Additional Information and Where to Find It

This communication may be deemed to be solicitation material in respect of the proposed transactions. In connection with the proposed transactions, the Partnership will file with the SEC and furnish to the Partnership’s shareholders a proxy statement and other relevant documents. BEFORE MAKING ANY VOTING DECISION, THE PARTNERSHIP’S SHAREHOLDERS ARE URGED TO READ THE PROXY STATEMENT AND ANY OTHER DOCUMENTS FILED OR TO BE FILED WITH THE SEC IN CONNECTION WITH THE PROPOSED TRANSACTIONS OR INCORPORATED BY REFERENCE IN THE PROXY STATEMENT BECAUSE THEY WILL CONTAIN IMPORTANT INFORMATION ABOUT THE PROPOSED TRANSACTIONS.

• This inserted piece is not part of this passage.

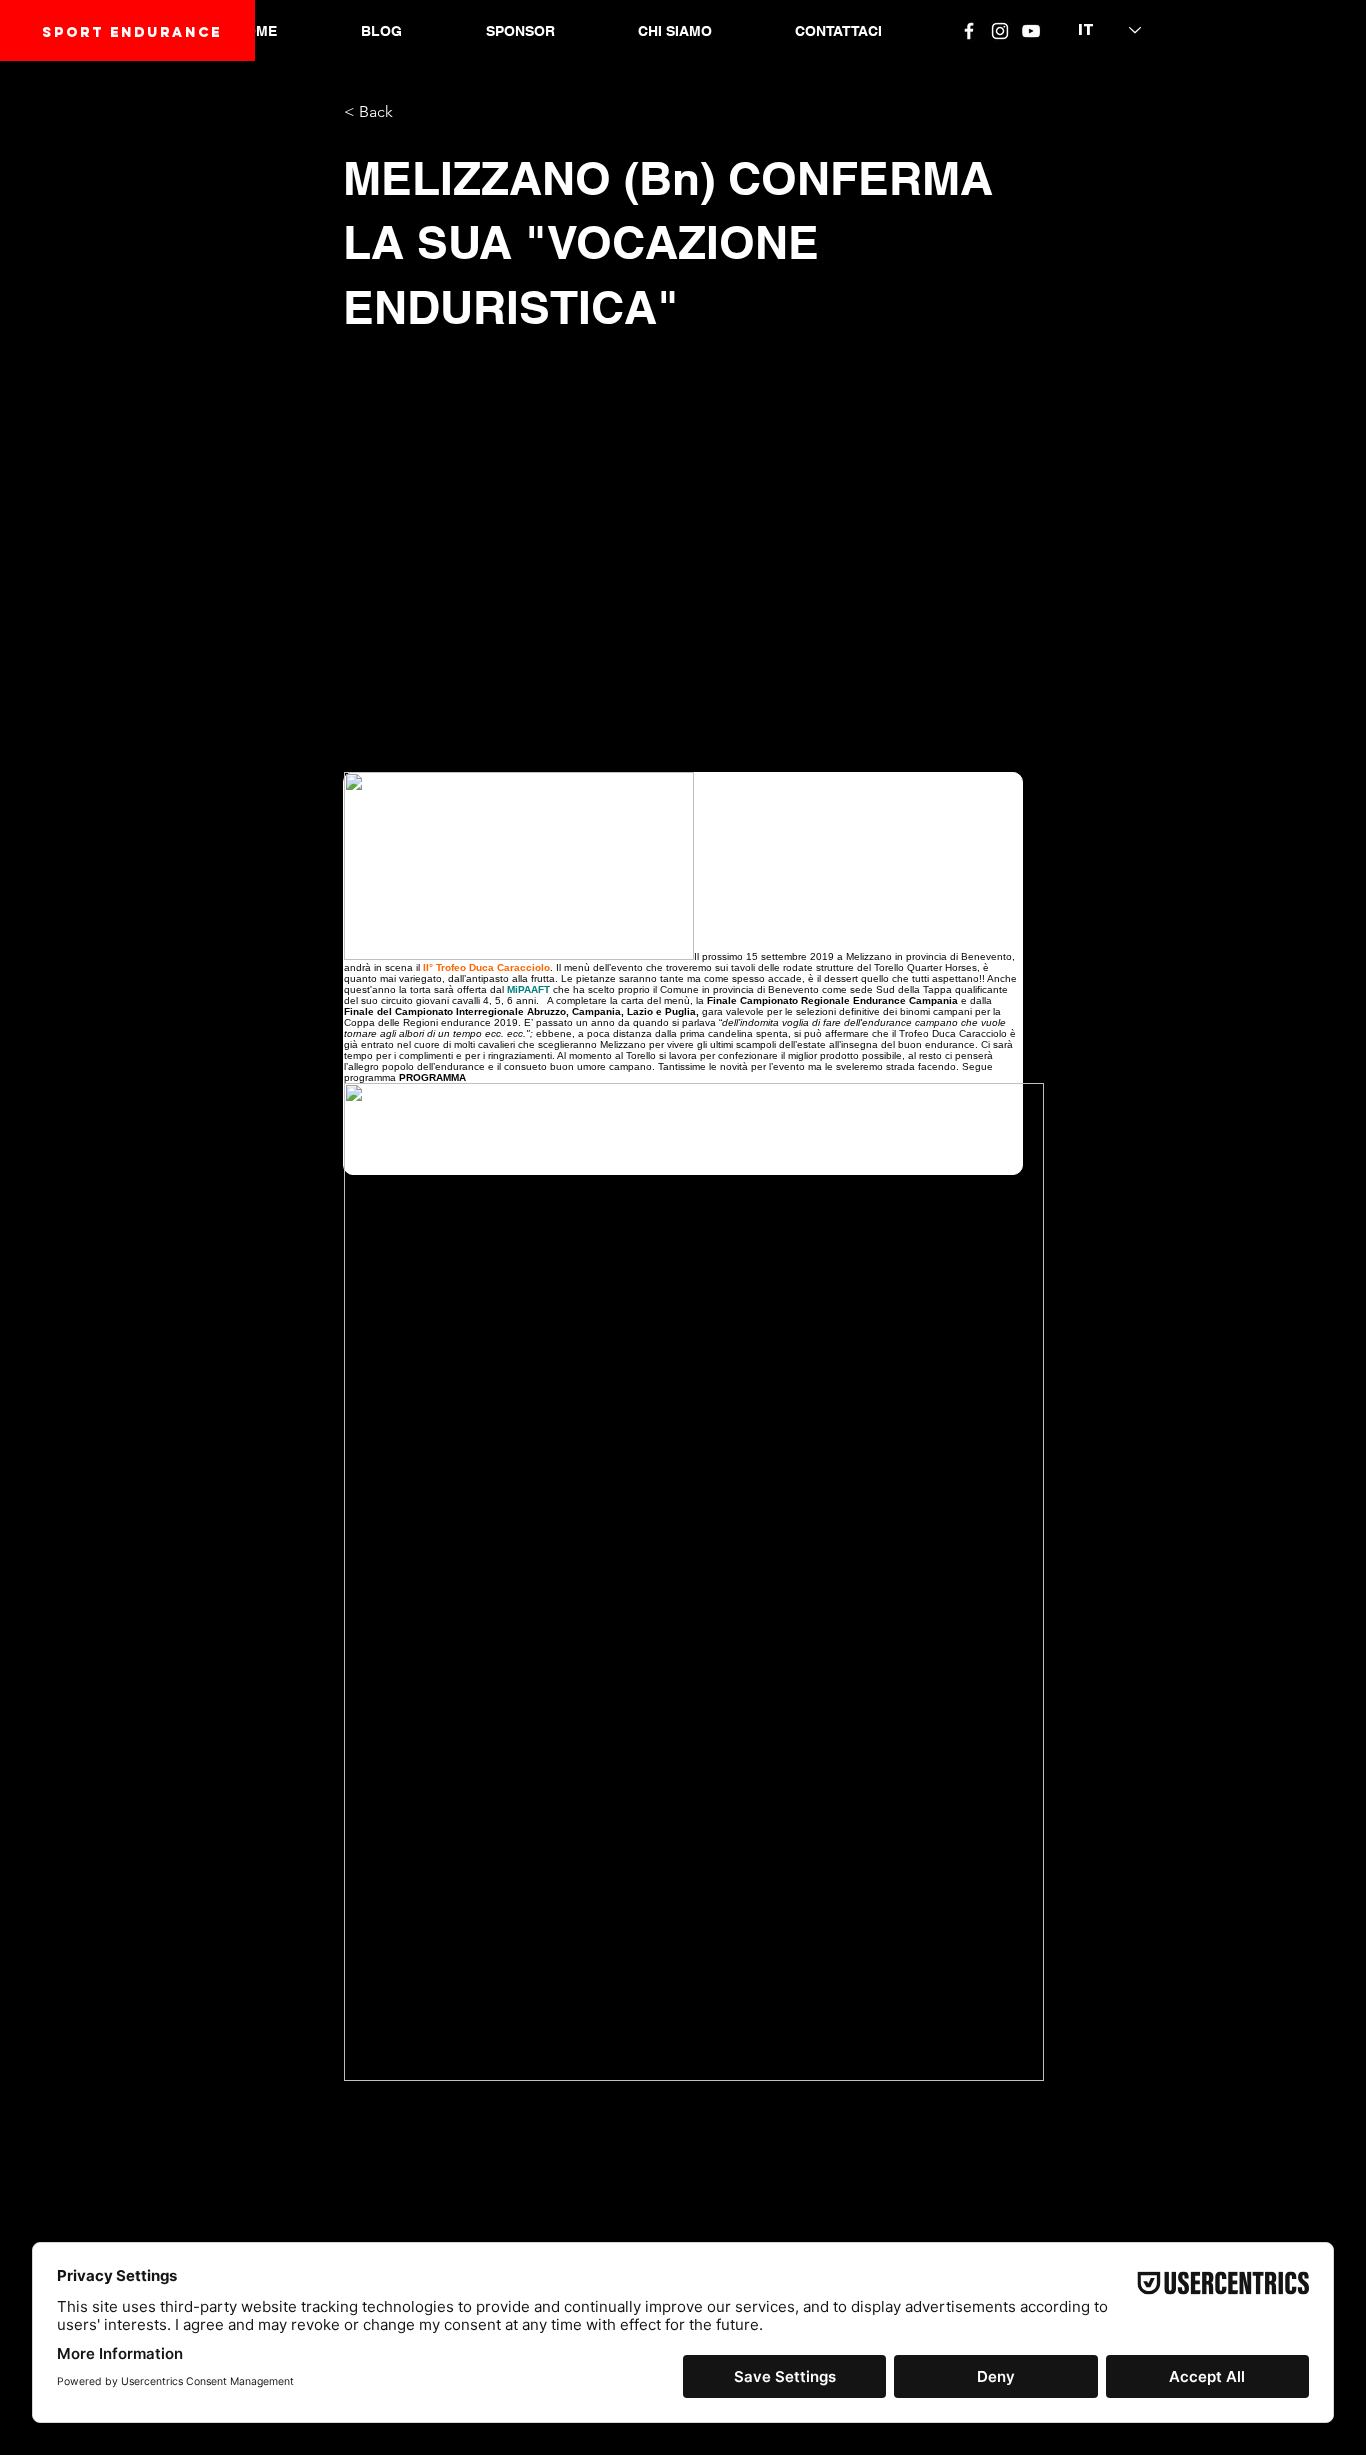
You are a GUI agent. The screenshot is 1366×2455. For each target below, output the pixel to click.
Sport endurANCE (132, 32)
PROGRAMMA (432, 1077)
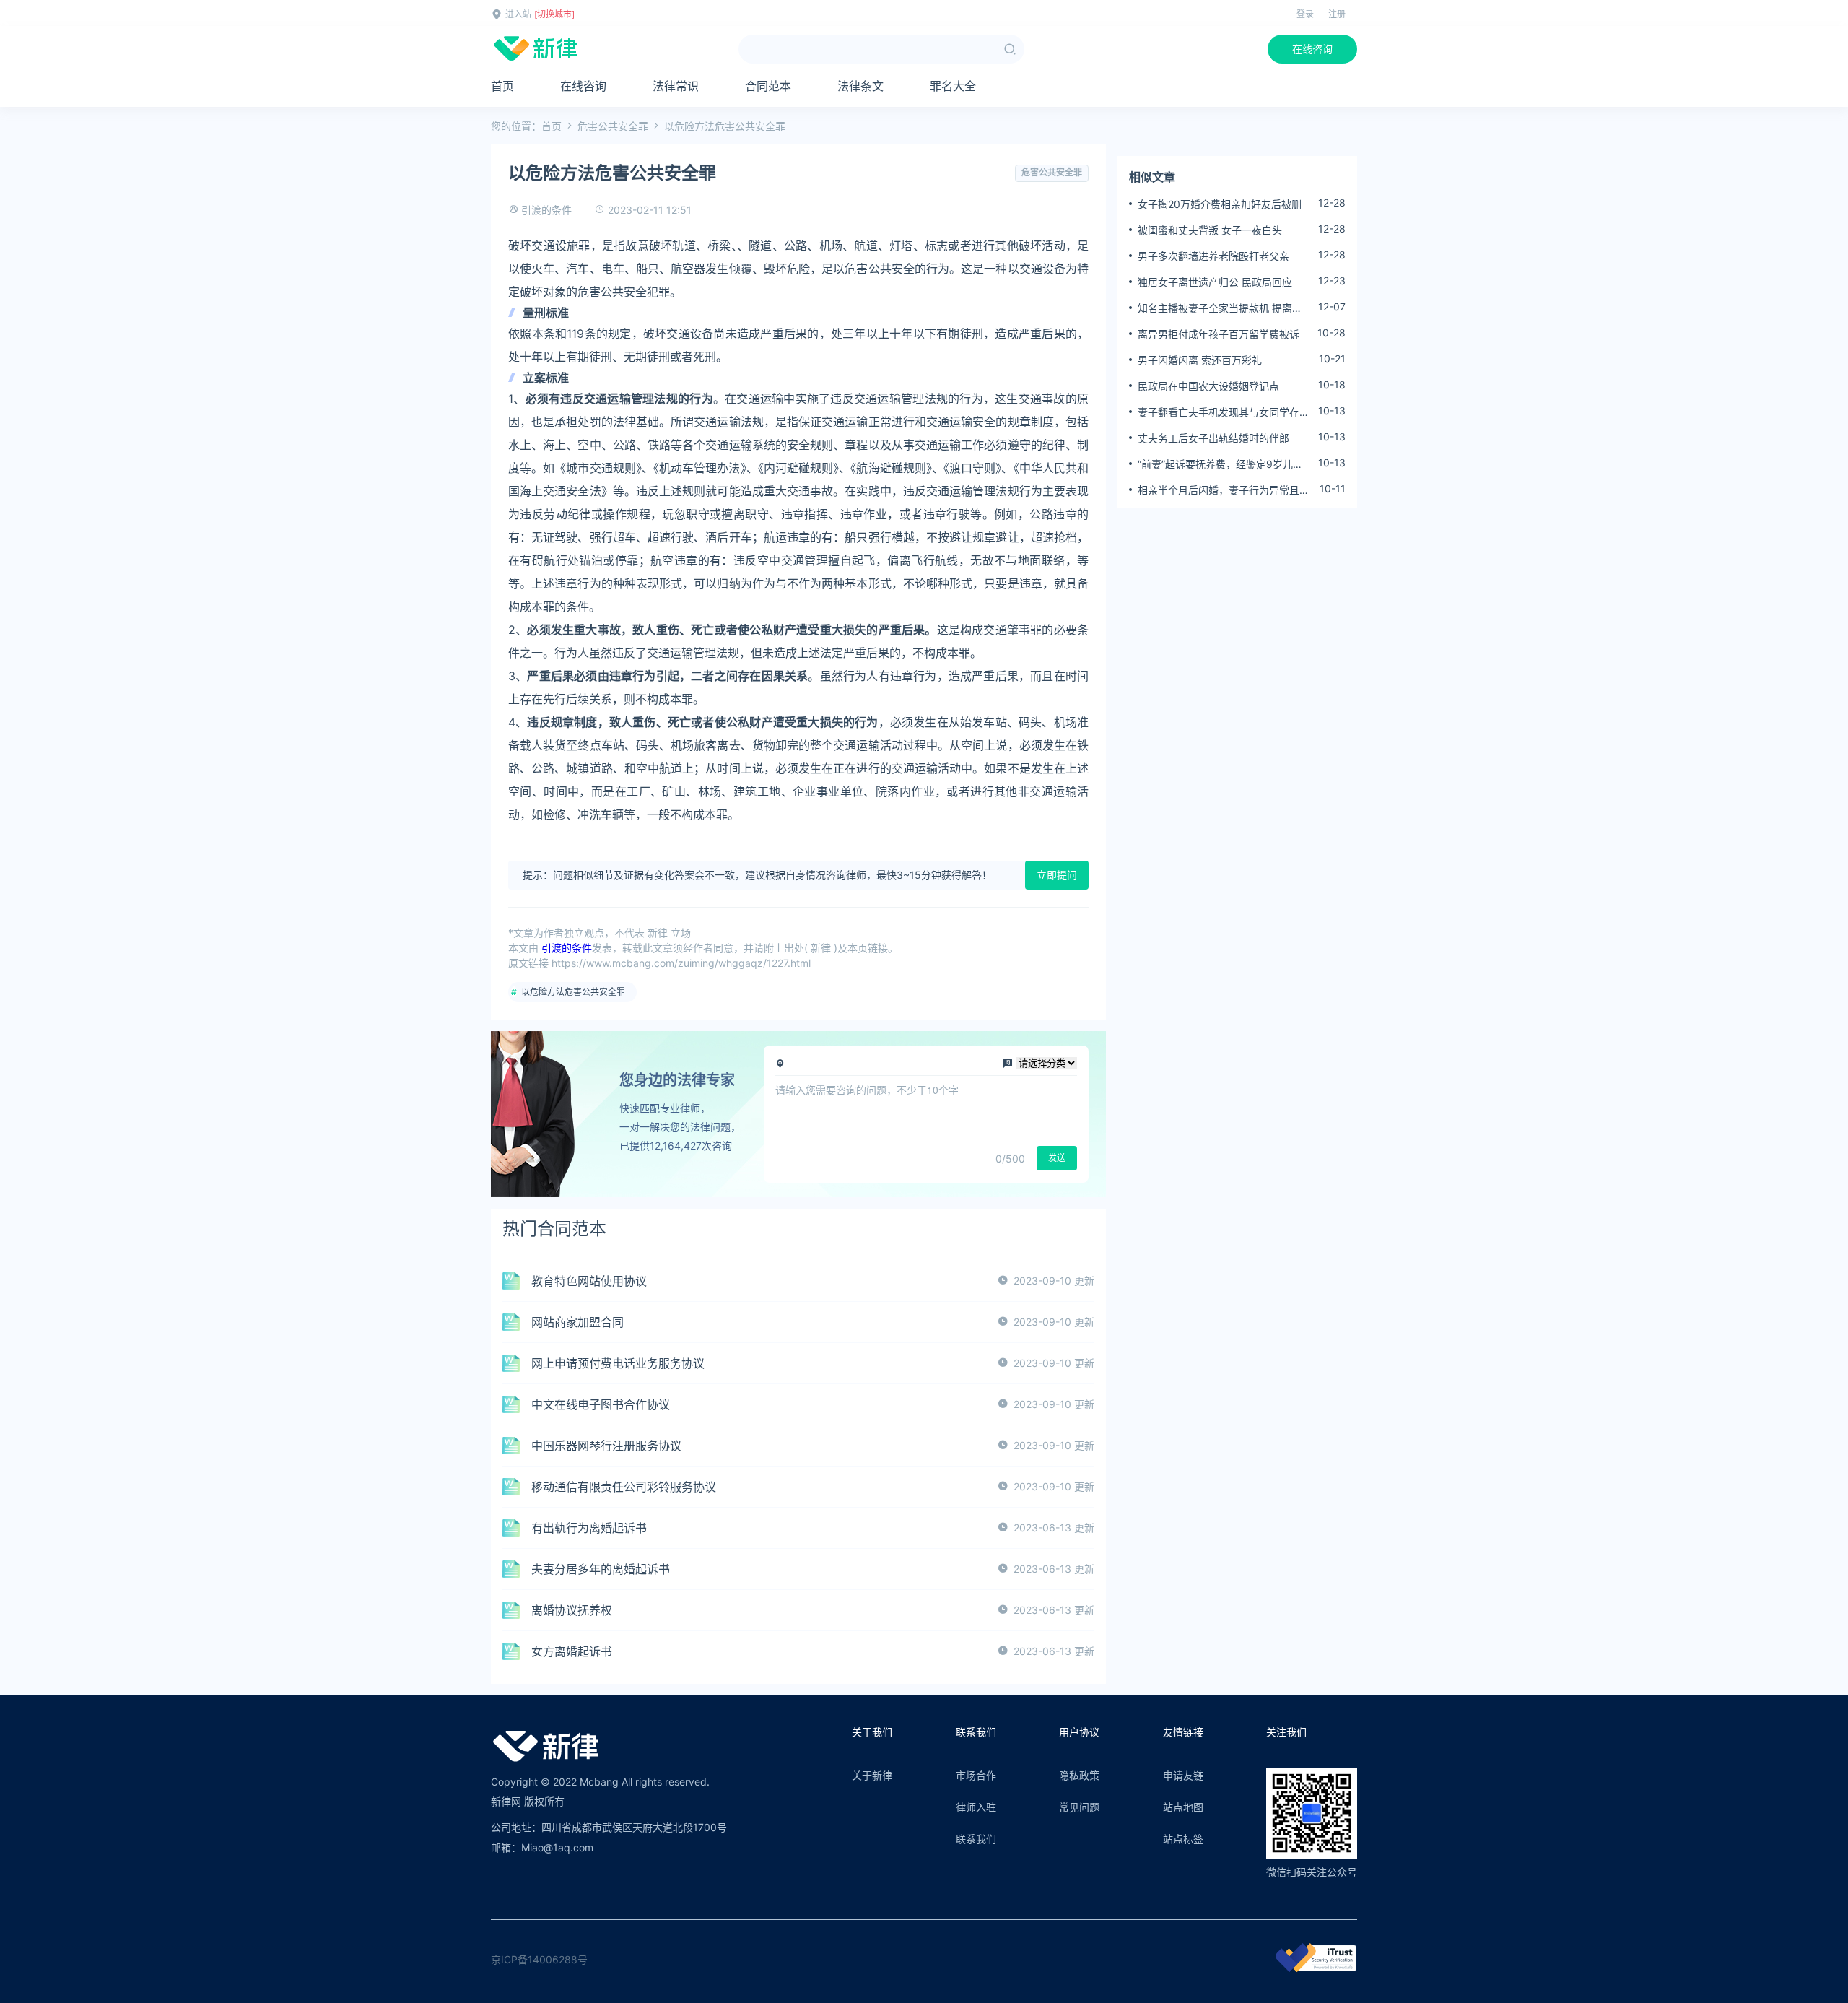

Investors and shareholders are able to obtain, free of charge, copies of the proxy statement and other relevant documents filed with the SEC from the SEC’s website at http://www.sec.gov. In addition, the proxy statement and the Partnership’s Annual Report on Form 10-K, Quarterly Reports on Form 10-Q, Current Reports on Form 8-K and amendments to those reports filed or furnished to Section 13(a) or 14(d) of the Exchange Act will be available free of charge through the Partnership’s website at http://www.8point3energypartners.com/ under the heading “SEC Filings” in the “Investors” tab as soon as reasonably practicable after they are electronically filed with, or furnished to, the SEC.

Participants in the Solicitation

The Partnership and its general partner’s directors and executive officers, and First Solar and SunPower and their respective directors and executive officers, are deemed to be participants in the solicitation of proxies from the shareholders of the Partnership in respect of the proposed Transaction. Information regarding the directors and executive officers of the Partnership’s general partner, First Solar and SunPower is contained in our 2017 Form 10-K filed with the SEC on February 5, 2018, First Solar’s 2017 Form 10-K filed with the SEC on February 23, 2018 and SunPower’s 2017 Form 10-K filed with the SEC on February 15, 2018, respectively. Free copies of these documents may be obtained from the sources described above.


About 8point3 Energy Partners LP (NASDAQ:CAFD)

8Point3 Energy Partners LP owns, operates and acquires solar energy generation projects. As of July 31, 2016, the Company owned a 28.2% limited liability company interest in 8point3 Operating Company, LLC (OpCo). As of July 31, 2016, the Company’s portfolio consisted of interests in 530 megawatts (MW) of solar energy projects. As of July 31, 2016, the Company owned interests in eight utility-scale solar energy projects, all of which are operational. As of July 31, 2016, its assets represented 88% of the generating capacity of its portfolio. As of July 31, 2016, the Company owned interests in four commercial and industrial (C&I) solar energy projects, two of which were operational and two of which were in late-stage construction, and a portfolio of residential distributed solar generation (DG Solar) assets, which represent 12% of the generating capacity of the Company’s portfolio. Its portfolio is located entirely in the United States and consists of utility-scale and C&I assets.